**Text extract**
Chapter 16 — Evaluating Forecasts

In the previous chapter, we learned how forecasts are generated from time series models.

But an important question remains:

Forecasting is not only about producing predictions.

It is also about evaluating forecast quality.

A model that fits historical data very well may still forecast poorly out of sample.

This chapter introduces the most commonly used measures of forecast accuracy and forecast quality.

We will use a real example based on Thai inflation forecasts to illustrate the ideas.

Word and item position data:
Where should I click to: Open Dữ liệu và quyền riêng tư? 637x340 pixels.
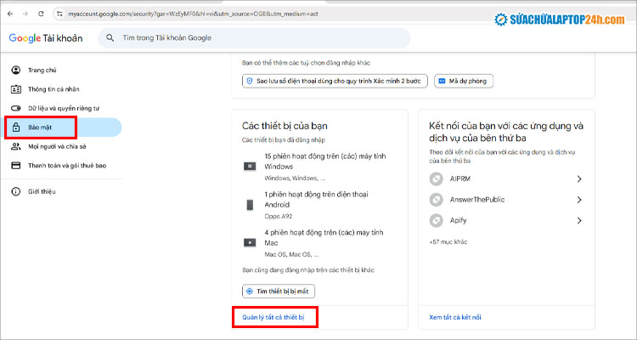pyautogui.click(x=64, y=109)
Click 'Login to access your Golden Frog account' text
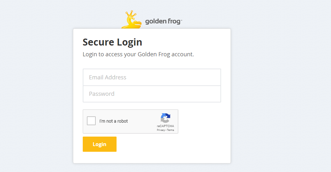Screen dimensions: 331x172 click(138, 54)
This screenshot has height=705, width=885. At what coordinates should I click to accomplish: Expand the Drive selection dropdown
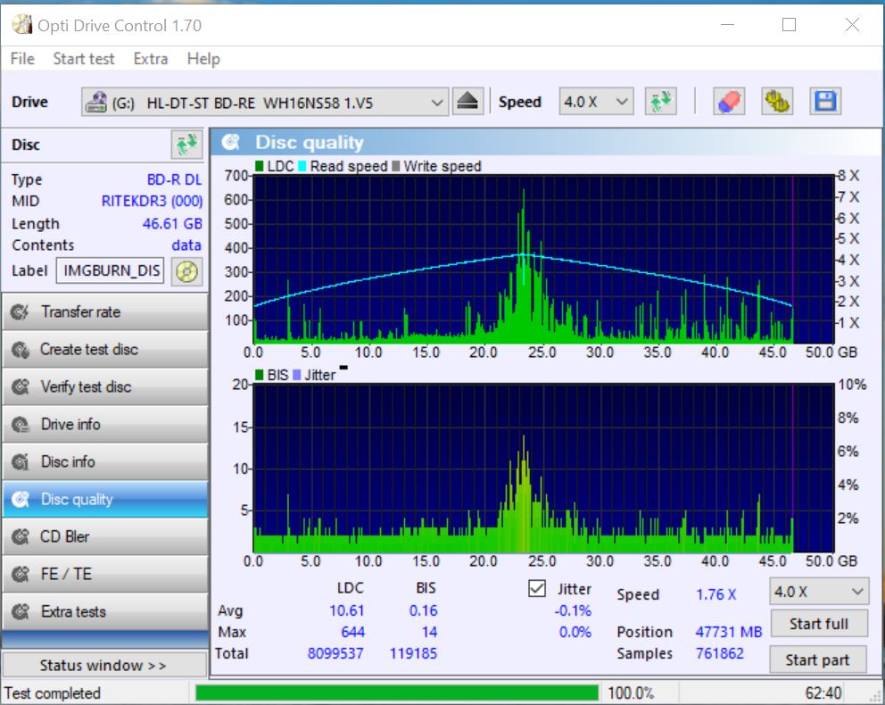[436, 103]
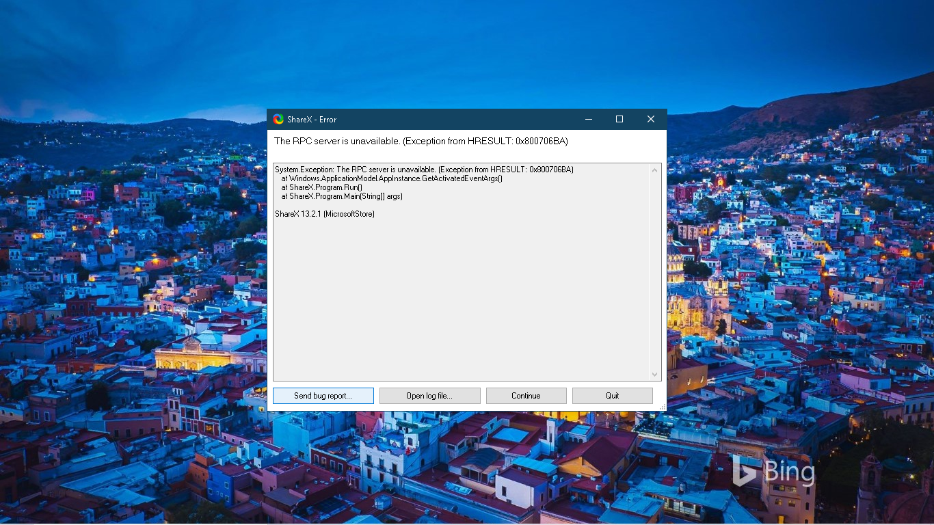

**Description of the task**
Summarize the text on evaluating forecasts in two sentences.

**Result of this exercise**
Forecasting involves not only producing predictions but also evaluating their quality, because a model that fits historical data very well may still forecast poorly out of sample. The chapter introduces the most commonly used measures of forecast accuracy and quality and illustrates them with a real example based on Thai inflation forecasts.